→ Stated problem A
Decide whether each statement agrees with the forum post about POE and Parse::RecDescent: (i) the writer has built a nonblocking server/client application before; (ii) the writer plans to give Parse::RecDescent the whole file at once; (iii) the writer intends to read the grammar in from a file. For each, answer yes or no and quote the deciding words of the post.
→ Stated problem B
In the forum post about POE and Parse::RecDescent, what value does the new method give the record separator?
→ Stated problem C
From the forum post about POE and Parse::RecDescent, copy the passage that begins at the words "Note that there's" and stops after the words "simply use it.".

→ Document extract
━━━━━━━━━━━━━━━━━━━━
Ok, go easy on me, I'm very new to POE, and to state machines and event
loops and all that fancy stuff. But I have written a nonblocking
server/client application before, so I understand some of the issues.
So here's the setup: I have some very large files that I'm parsing with
Parse::RecDescent. These files consist of multiple records. I'd like to
be able to get access to those records as they are parsed, instead of
waiting for Parse::RecDescent to completely finish parsing the file. To
accomplish this, I'm only going to feed P::RD one record at a time, but I
need to be able to "pause" P::RD while I extract the data it's parsed so
far, and feed in the new text to be parsed in the next round.
So, to repeat with a little bit of example code. Here's the "end-user"
code:
use MyParser;
my $p = new MyParser $somefile;
while(my $record = $p->next_record()) {
# do something with $record
}
exit;
Ahh, so simple to be the end-user.
Note that there's no reason for the end-user code to actually traverse the
entire document - they could exit at any time. I guess I could have a
$p->done() method to somehow signal the parser to stop parsing anything
else.
Here's the code for MyParser.pm:
package MyParser.pm
require Parse::RecDescent;
require Carp;
my $grammar = q{ }; # as above, but I'll read it in from a file,
# or even better, once I know what I'm doing
# I can precompile it into it's own module
# and simply use it.
sub new {
$self = {};
$self->{parser} = new Parse::RecDescent ($grammar);
$self->{filename} = shift ||
croak("Must supply filename to MyParser::new()");
open($self->{filehandle}, "<$filename") ||
croak("Cannot open file '$filename': $!");
my $text;
{
local $/ = "\n//\n"; # record separator
$text = <$self->{filehandle}>; # only hand the first record off
}
# somehow use POE to "fork" this off:
$self->{parser}->startrule($text, 1, $self);
# aye, there's the rub; without POE, this won't happen until
# Parse::RecDescent completely finishes it's parse:
my $class = ref $_[0] || $_[0];
bless $self, $class;
}
sub next_record {
my $self = shift;
# somehow use POE to collect the record that P::RD has already made
# for us.
# somehow use POE to signal to the parser to go grab another chunk of
# text, and start reading it.
}
And here's the Parse::RecDescent grammar:
file: record(s?)[$arg[0]] eofile
{ # OK, if we get here, we're all done, and all we need to do is
# clean up a bit ...
# ... done cleaning up.
}
record: rule1 rule2 rule3 yadda yadda yadda
{ # OK, I've read a record, and I have all the data.
━━━━━━━━━━━━━━━━━━━━
→ Data section
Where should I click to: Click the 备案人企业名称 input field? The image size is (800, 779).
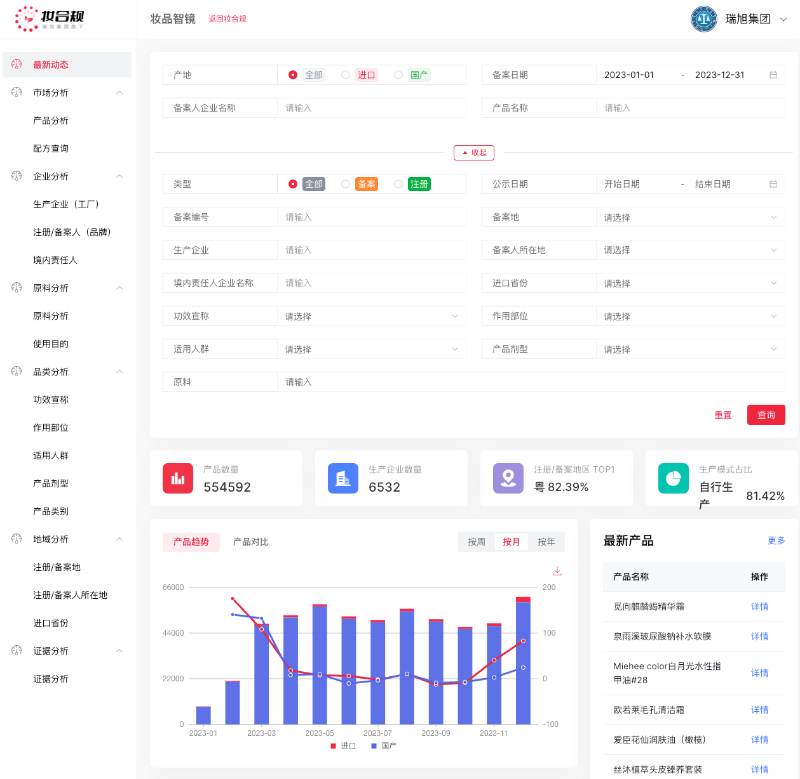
━━━━━━━━━━━━━━━━━━━━
→ Written answer A
(i) Yes: "But I have written a nonblocking server/client application before"
(ii) No: "I'm only going to feed P::RD one record at a time"
(iii) Yes: "I'll read it in from a file"

→ Written answer B
The new method sets the record separator to "\n//\n".

→ Written answer C
Note that there's no reason for the end-user code to actually traverse the
entire document - they could exit at any time. I guess I could have a
$p->done() method to somehow signal the parser to stop parsing anything
else.
Here's the code for MyParser.pm:
package MyParser.pm
require Parse::RecDescent;
require Carp;
my $grammar = q{ }; # as above, but I'll read it in from a file,
# or even better, once I know what I'm doing
# I can precompile it into it's own module
# and simply use it.